Work order: Starting at the top line, return each entry word for word.

Stored data:
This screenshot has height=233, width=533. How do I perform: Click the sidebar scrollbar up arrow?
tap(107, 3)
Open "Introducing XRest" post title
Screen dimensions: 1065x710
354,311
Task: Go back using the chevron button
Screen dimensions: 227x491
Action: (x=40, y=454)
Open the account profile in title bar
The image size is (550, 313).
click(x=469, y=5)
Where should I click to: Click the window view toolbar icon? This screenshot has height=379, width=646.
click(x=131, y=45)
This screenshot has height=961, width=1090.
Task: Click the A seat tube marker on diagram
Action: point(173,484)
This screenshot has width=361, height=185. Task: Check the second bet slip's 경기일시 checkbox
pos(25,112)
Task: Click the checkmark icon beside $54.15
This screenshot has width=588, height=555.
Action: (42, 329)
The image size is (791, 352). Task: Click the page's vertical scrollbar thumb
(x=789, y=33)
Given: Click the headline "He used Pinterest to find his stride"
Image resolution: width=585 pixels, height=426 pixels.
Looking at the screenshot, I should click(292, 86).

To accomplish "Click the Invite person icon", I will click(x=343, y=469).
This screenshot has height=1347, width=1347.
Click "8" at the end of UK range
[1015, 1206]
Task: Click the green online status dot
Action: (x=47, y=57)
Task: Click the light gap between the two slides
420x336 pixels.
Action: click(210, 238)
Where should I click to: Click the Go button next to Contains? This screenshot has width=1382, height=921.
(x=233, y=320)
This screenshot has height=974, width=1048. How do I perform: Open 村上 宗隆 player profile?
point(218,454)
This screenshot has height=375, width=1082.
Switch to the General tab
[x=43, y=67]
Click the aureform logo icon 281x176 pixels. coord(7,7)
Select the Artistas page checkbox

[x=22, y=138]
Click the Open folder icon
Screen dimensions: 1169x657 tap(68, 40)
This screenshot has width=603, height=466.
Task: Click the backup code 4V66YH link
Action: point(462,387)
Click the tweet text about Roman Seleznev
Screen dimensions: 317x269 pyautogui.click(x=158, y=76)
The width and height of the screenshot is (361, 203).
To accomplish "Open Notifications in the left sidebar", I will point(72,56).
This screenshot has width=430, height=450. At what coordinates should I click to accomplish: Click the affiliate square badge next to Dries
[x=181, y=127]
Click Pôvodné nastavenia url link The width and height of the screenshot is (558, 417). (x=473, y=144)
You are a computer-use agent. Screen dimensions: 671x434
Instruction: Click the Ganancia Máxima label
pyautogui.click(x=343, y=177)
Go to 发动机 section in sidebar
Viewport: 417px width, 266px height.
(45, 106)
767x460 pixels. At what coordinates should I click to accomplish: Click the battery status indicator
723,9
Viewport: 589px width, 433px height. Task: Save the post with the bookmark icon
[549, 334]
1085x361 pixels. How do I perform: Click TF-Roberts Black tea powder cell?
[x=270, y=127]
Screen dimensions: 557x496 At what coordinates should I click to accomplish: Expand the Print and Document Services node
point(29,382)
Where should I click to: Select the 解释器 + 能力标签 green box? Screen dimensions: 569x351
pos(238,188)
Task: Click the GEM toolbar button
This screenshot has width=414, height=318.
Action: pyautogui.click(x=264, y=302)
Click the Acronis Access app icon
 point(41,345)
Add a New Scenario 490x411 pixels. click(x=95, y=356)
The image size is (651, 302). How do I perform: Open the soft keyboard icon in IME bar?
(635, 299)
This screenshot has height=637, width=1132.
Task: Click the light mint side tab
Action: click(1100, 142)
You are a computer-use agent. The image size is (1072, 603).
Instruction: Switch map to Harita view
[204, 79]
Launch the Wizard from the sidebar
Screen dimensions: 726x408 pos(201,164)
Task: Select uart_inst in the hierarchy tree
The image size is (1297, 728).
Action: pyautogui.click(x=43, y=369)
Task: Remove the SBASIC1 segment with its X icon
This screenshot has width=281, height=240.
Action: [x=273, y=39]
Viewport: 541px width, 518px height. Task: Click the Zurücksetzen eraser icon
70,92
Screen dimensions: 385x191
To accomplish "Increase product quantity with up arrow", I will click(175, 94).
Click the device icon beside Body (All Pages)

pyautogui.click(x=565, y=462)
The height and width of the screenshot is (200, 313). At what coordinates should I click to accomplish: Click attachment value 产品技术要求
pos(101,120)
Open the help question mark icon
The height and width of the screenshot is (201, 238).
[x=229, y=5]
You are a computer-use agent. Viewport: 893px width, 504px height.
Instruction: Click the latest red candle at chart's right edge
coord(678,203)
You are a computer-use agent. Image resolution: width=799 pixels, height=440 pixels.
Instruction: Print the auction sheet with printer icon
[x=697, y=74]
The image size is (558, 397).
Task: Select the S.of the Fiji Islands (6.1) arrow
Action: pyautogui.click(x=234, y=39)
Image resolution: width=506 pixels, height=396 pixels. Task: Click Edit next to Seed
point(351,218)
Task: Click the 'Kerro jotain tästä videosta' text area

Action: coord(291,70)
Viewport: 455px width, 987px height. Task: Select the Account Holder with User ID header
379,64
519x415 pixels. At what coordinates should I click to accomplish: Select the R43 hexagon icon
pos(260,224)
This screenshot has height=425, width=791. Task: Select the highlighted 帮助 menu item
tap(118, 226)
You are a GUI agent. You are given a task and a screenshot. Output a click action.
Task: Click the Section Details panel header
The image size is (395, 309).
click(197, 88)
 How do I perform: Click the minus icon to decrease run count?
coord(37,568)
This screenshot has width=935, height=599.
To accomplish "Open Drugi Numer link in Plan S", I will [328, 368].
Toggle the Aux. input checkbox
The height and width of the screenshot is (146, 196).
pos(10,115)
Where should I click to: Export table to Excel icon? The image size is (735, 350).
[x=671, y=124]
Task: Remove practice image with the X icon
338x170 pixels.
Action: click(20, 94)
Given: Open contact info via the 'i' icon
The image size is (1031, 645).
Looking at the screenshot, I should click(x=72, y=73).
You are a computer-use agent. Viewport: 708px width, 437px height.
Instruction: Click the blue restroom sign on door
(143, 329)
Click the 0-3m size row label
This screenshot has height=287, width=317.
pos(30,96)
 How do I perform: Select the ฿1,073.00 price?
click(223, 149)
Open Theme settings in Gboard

Solution to this exercise:
This screenshot has height=233, width=533. How do I perform: Click the sidebar scrollbar up arrow?
tap(107, 3)
Open "Introducing XRest" post title
Screen dimensions: 1065x710
354,311
Task: Go back using the chevron button
Screen dimensions: 227x491
Action: (x=40, y=454)
Open the account profile in title bar
The image size is (550, 313).
click(x=469, y=5)
Where should I click to: Click the window view toolbar icon? This screenshot has height=379, width=646.
click(x=131, y=45)
This screenshot has height=961, width=1090.
Task: Click the A seat tube marker on diagram
Action: point(173,484)
This screenshot has width=361, height=185. Task: Check the second bet slip's 경기일시 checkbox
pos(25,112)
Task: Click the checkmark icon beside $54.15
This screenshot has width=588, height=555.
Action: (42, 329)
The image size is (791, 352). Task: Click the page's vertical scrollbar thumb
(x=789, y=33)
Given: Click the headline "He used Pinterest to find his stride"
Image resolution: width=585 pixels, height=426 pixels.
Looking at the screenshot, I should click(292, 86).

To accomplish "Click the Invite person icon", I will click(x=343, y=469).
This screenshot has height=1347, width=1347.
Click "8" at the end of UK range
[1015, 1206]
Task: Click the green online status dot
Action: (x=47, y=57)
Task: Click the light gap between the two slides
420x336 pixels.
Action: click(210, 238)
Where should I click to: Click the Go button next to Contains? This screenshot has width=1382, height=921.
(x=233, y=320)
This screenshot has height=974, width=1048. How do I perform: Open 村上 宗隆 player profile?
point(218,454)
This screenshot has height=375, width=1082.
Switch to the General tab
[x=43, y=67]
Click the aureform logo icon 281x176 pixels. coord(7,7)
Select the Artistas page checkbox

[x=22, y=138]
Click the Open folder icon
Screen dimensions: 1169x657 tap(68, 40)
This screenshot has width=603, height=466.
Task: Click the backup code 4V66YH link
Action: point(462,387)
Click the tweet text about Roman Seleznev
Screen dimensions: 317x269 pyautogui.click(x=158, y=76)
The width and height of the screenshot is (361, 203).
To accomplish "Open Notifications in the left sidebar", I will point(72,56).
This screenshot has width=430, height=450. At what coordinates should I click to accomplish: Click the affiliate square badge next to Dries
[x=181, y=127]
Click Pôvodné nastavenia url link The width and height of the screenshot is (558, 417). (x=473, y=144)
You are a computer-use agent. Screen dimensions: 671x434
Instruction: Click the Ganancia Máxima label
pyautogui.click(x=343, y=177)
Go to 发动机 section in sidebar
Viewport: 417px width, 266px height.
(45, 106)
767x460 pixels. At what coordinates should I click to accomplish: Click the battery status indicator
723,9
Viewport: 589px width, 433px height. Task: Save the post with the bookmark icon
[549, 334]
1085x361 pixels. How do I perform: Click TF-Roberts Black tea powder cell?
[x=270, y=127]
Screen dimensions: 557x496 At what coordinates should I click to accomplish: Expand the Print and Document Services node
point(29,382)
Where should I click to: Select the 解释器 + 能力标签 green box? Screen dimensions: 569x351
pos(238,188)
Task: Click the GEM toolbar button
This screenshot has width=414, height=318.
Action: pyautogui.click(x=264, y=302)
Click the Acronis Access app icon
 point(41,345)
Add a New Scenario 490x411 pixels. click(x=95, y=356)
The image size is (651, 302). How do I perform: Open the soft keyboard icon in IME bar?
(635, 299)
This screenshot has height=637, width=1132.
Task: Click the light mint side tab
Action: click(1100, 142)
You are a computer-use agent. The image size is (1072, 603).
Instruction: Switch map to Harita view
[204, 79]
Launch the Wizard from the sidebar
Screen dimensions: 726x408 pos(201,164)
Task: Select uart_inst in the hierarchy tree
The image size is (1297, 728).
Action: pyautogui.click(x=43, y=369)
Task: Remove the SBASIC1 segment with its X icon
This screenshot has width=281, height=240.
Action: [x=273, y=39]
Viewport: 541px width, 518px height. Task: Click the Zurücksetzen eraser icon
70,92
Screen dimensions: 385x191
To accomplish "Increase product quantity with up arrow", I will click(175, 94).
Click the device icon beside Body (All Pages)

pyautogui.click(x=565, y=462)
The height and width of the screenshot is (200, 313). At what coordinates should I click to accomplish: Click attachment value 产品技术要求
pos(101,120)
Open the help question mark icon
The height and width of the screenshot is (201, 238).
[x=229, y=5]
You are a computer-use agent. Viewport: 893px width, 504px height.
Instruction: Click the latest red candle at chart's right edge
coord(678,203)
You are a computer-use agent. Image resolution: width=799 pixels, height=440 pixels.
Instruction: Print the auction sheet with printer icon
[x=697, y=74]
The image size is (558, 397).
Task: Select the S.of the Fiji Islands (6.1) arrow
Action: pyautogui.click(x=234, y=39)
Image resolution: width=506 pixels, height=396 pixels. Task: Click Edit next to Seed
point(351,218)
Task: Click the 'Kerro jotain tästä videosta' text area

Action: coord(291,70)
Viewport: 455px width, 987px height. Task: Select the Account Holder with User ID header
379,64
519x415 pixels. At what coordinates should I click to accomplish: Select the R43 hexagon icon
pos(260,224)
This screenshot has height=425, width=791. Task: Select the highlighted 帮助 menu item
tap(118, 226)
You are a GUI agent. You are given a task and a screenshot. Output a click action.
Task: Click the Section Details panel header
The image size is (395, 309).
click(197, 88)
 How do I perform: Click the minus icon to decrease run count?
coord(37,568)
This screenshot has width=935, height=599.
To accomplish "Open Drugi Numer link in Plan S", I will [328, 368].
Toggle the Aux. input checkbox
The height and width of the screenshot is (146, 196).
pos(10,115)
Where should I click to: Export table to Excel icon? The image size is (735, 350).
[x=671, y=124]
Task: Remove practice image with the X icon
338x170 pixels.
Action: click(20, 94)
Given: Open contact info via the 'i' icon
The image size is (1031, 645).
Looking at the screenshot, I should click(x=72, y=73).
You are a computer-use agent. Viewport: 708px width, 437px height.
Instruction: Click the blue restroom sign on door
(143, 329)
Click the 0-3m size row label
This screenshot has height=287, width=317.
pos(30,96)
 How do I perform: Select the ฿1,073.00 price?
click(223, 149)
Open Theme settings in Gboard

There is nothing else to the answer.